**Task directions:**
Can you echo, word for word, the part of the vinyl-ripping post starting with "What you get" and going on through "30ips half-inch tape."?

If all you are doing is straight vinyl rips with no DSP post-processing,
16/44.1 is perfectly adequate and produces results that are
indistinguishable from the the original vinyl and/or higher-res
captures. I've done over 600 rips. The quality of the vinyl, turntable,
arm, stylus, head amp and ADC are crucial. The resolution/bit-depth
isn't.

In the studio I'd use 24/96 all the time, because I'm going to be doing
some heavyweight DSP and need the "wiggleroom" for the maths. Without
any DSP, 16/44.1 captures all you need.

What you get off even the best vinyl is far removed from what is on the
tape masters unfortunately... that's assuming there are tape masters
:-). Pressed Vinyl just doesn't have the dynamic range, noise floor,
frequency response etc of 30ips half-inch tape.

Doing 24-bit capture of master tapes with their > 96dB dynamic range
makes sense.

**Data section:**
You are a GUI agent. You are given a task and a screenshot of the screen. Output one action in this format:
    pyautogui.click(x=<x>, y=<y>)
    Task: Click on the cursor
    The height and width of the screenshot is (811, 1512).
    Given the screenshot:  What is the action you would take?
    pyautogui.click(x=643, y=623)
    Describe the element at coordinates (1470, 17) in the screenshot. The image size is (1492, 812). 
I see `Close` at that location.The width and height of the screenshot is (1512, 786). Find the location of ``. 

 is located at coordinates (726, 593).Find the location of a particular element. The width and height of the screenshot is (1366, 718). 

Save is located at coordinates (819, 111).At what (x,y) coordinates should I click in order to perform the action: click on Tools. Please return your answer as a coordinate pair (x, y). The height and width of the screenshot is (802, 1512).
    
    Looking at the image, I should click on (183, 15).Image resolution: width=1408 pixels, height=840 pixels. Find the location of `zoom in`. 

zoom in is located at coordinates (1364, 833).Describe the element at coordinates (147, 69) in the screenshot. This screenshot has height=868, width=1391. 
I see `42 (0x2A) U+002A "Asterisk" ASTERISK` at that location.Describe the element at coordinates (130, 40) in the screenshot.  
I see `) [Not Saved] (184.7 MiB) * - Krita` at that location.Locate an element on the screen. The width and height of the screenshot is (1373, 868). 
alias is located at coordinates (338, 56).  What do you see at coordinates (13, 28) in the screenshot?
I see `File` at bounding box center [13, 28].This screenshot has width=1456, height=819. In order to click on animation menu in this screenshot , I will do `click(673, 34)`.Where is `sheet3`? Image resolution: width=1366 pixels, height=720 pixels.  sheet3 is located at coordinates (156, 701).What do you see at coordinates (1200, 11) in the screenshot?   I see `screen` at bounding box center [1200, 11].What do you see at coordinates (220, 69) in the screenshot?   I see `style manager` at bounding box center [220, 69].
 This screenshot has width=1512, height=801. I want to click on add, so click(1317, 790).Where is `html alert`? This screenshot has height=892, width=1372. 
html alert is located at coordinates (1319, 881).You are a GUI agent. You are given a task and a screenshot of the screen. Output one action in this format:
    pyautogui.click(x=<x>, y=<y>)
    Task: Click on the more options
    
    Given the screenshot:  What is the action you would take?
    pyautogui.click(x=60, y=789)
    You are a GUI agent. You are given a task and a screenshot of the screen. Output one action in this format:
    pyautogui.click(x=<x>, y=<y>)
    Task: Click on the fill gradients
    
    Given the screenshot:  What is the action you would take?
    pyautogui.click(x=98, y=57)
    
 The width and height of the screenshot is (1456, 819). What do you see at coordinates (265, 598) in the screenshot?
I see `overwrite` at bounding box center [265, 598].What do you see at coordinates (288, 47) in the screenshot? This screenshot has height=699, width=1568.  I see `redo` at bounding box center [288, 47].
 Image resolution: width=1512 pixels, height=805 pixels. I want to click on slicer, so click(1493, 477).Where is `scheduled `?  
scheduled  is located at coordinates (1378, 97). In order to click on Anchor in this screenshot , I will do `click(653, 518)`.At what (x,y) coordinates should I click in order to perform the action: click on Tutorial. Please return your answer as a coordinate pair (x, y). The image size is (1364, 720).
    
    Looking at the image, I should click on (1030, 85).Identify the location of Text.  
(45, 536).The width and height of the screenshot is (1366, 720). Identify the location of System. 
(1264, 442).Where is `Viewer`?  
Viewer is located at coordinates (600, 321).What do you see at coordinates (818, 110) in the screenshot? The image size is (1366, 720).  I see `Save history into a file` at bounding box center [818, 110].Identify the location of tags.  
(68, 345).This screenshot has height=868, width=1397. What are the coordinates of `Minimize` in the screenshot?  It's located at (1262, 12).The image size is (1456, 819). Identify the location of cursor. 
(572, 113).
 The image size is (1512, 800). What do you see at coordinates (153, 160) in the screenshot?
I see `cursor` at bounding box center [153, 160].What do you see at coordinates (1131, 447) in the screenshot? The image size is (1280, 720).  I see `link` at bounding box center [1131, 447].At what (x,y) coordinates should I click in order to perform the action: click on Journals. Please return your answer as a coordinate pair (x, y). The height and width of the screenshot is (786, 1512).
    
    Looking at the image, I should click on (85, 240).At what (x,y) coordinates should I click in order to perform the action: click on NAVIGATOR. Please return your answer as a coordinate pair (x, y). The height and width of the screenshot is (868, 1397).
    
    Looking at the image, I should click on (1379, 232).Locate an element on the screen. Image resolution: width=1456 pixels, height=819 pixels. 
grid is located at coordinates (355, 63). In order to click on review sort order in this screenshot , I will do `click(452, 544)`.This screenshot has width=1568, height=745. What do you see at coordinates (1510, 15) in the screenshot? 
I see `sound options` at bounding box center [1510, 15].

**Answer to the problem:**
What you get off even the best vinyl is far removed from what is on the
tape masters unfortunately... that's assuming there are tape masters
:-). Pressed Vinyl just doesn't have the dynamic range, noise floor,
frequency response etc of 30ips half-inch tape.